BY AARON BARLOW
Yale is not college. What goes on there has little relevance to life on the majority of American campuses. Pundits across the country who write on education need to put this on little notecards and place them by their bedsides so that they can read them when they wake each morning. That way, they might refrain from nonsense like this: “Anyone who has followed the news from college campuses over the past few years knows they are experiencing forms of unrest unseen since the late 1960s.”In 1969 and 1970, I was a student at Utica College, not exactly part of the ivies. After the Kent State and Jackson State killings, we shut classes down. Today, I suspect there is no unrest at all on that campus. There certainly isn’t where I teach, New York City College of Technology, one of the CUNY campuses serving mainly students who do not come from traditions of college attendance.
When we rose up at Utica, we were following the lead of Columbia University two scant years earlier (forget the earlier Berkeley Free Speech Movement; the issues now were different). Unrest had spread quickly from elite institutions to the large land-grant universities and finally even to small satellite campuses like Utica College, which was then a branch of Syracuse University. Nothing comparable is occurring today. Anyone who does more than follow the lemmings of the national news media and who visits campuses outside of the ivies knows that there are myriad problems at American colleges, but that student unrest is not one of them.
Bret Stephens, the perpetrator of the egregious quote above, goes on to claim that the unrest is, “a revolt of the mediocre many against the excellent few. And it is being undertaken for the sake of a radical egalitarianism in which all are included, all are equal, all are special.” Meritocracy, ho!
Excellence is in the eye of the beholder. Herman Melville wasn’t “excellent” until the 20th century. D. H. Lawrence, once a most excellent writer, is shrugged away, today. In many respects, “excellence” is a rating from taste. It is also a means for exclusion, as powerful as any Stephens blames today’s students for wielding. When, in 1946, Edmund Wilson disparaged Somerset Maugham’s prose as “second rate” in the New Yorker, he pretty much destroyed Maugham’s chance for sustainability within the canon of novelists taught in American universities, Maugham’s continued popularity worldwide even today notwithstanding. On the other hand, being deemed excellent in the right quarters can make one’s career, quality or impact quite ignored, as John Leonard proved when he promoted suspense novelist Ross Macdonald.
Who gets to decide what’s excellent? What scale can we use that doesn’t, when all of the cows have come home, rest on biased judgment?

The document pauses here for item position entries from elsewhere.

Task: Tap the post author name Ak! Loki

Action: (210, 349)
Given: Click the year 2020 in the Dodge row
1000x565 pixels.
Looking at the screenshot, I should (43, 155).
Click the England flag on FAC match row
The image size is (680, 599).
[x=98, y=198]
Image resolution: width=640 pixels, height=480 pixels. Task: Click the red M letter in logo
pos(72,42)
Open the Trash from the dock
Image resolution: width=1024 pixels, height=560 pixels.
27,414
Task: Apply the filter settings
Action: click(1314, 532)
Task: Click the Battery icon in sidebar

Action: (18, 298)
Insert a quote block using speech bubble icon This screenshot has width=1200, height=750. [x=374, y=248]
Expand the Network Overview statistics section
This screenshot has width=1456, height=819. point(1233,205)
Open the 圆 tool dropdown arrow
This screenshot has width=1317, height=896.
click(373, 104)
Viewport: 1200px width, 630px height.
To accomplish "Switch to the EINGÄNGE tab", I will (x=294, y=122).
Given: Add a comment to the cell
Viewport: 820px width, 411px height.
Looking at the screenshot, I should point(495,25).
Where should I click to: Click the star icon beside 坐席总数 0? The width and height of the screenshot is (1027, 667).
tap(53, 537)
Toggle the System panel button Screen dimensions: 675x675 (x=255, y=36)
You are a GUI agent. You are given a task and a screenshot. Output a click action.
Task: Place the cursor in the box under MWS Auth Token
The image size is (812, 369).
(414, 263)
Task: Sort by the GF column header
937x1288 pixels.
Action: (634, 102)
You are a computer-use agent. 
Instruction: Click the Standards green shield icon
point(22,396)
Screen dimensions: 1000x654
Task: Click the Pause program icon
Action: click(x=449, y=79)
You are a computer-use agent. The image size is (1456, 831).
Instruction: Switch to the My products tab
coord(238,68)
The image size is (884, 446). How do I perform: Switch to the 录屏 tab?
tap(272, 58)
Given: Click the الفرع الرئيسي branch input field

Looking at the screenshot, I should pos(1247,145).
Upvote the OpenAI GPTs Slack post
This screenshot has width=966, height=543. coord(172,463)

The thing that Stephens misses, the cornerstone of American education and democracy, is that every single person has potential of one sort or another and that any sorting we do necessarily bypasses and even suppresses some. Stephens turns this on its head:
The word “master” may remind some students of slavery. What it really means is a person who embodies achievement, refinement, distinction — masterliness — and whose spirit is fundamentally aristocratic. Great universities are meant to nurture that spirit, not only for its own sake, but also as an essential counterweight to the leveling and conformist tendencies of democratic politics that Alexis de Tocqueville diagnosed as the most insidious threats to American civilization.
These “leveling and conformist tendencies” have been less effective in the United States than in any place in the world. There is more outright non-conformity and idiosyncrasy here, if you look for it, than even the greatest of Stephens’ “great universities” could possibly nurture. The institutions that Stephens lauds are necessarily hierarchical and, as a result, backward looking. The truly original is rarely welcomed within them.
When you master something, you take control of the already extant; you add nothing.
Focus on the elites mistakes a part for the whole. And the whole of American higher education far outstrips Stephens’ meager, regressive imagining of mastery.
Great piece. Right on. I was at Yale in early 80s and even then couldn’t wait to get out but that is another matter. As for Stephens he is obsessed with just a couple of themes: all things Israel; and the University of Chicago (his alma) and now, acting as as a common provocateur since he ran out of ideas. Otherwise what strikes me as dangerous is how quiet our campuses have become, over the issue that is most threatening: the GWOT. As Rob Hunter, founder of Greenpeace said, “You have to put your body where your mouth is.” Students now are generally quiet, conformist, and profoundly ignorant. But they have still the genius of instinct. Readers may enjoy an article I wrote for the students at UChicago concerning protesting: https://www.chicagomaroon.com/article/2017/10/27/shoot-messenger/
Thank you, Matt Andersson. I will look at your article.
Good piece. I teach at a Canadian university and affirm the quietness on campus, which as a person who remembers Berkeley and Kent State I cannot fathom. My graduate students insisted that today was the same; when I said that protests existed but protestors weren’t considered a threat to the state, and mentioned the shootings, they sneered.
The distinction you point out, Anne Savage, really needs to be explored in depth. I think there’s much we can learn, there.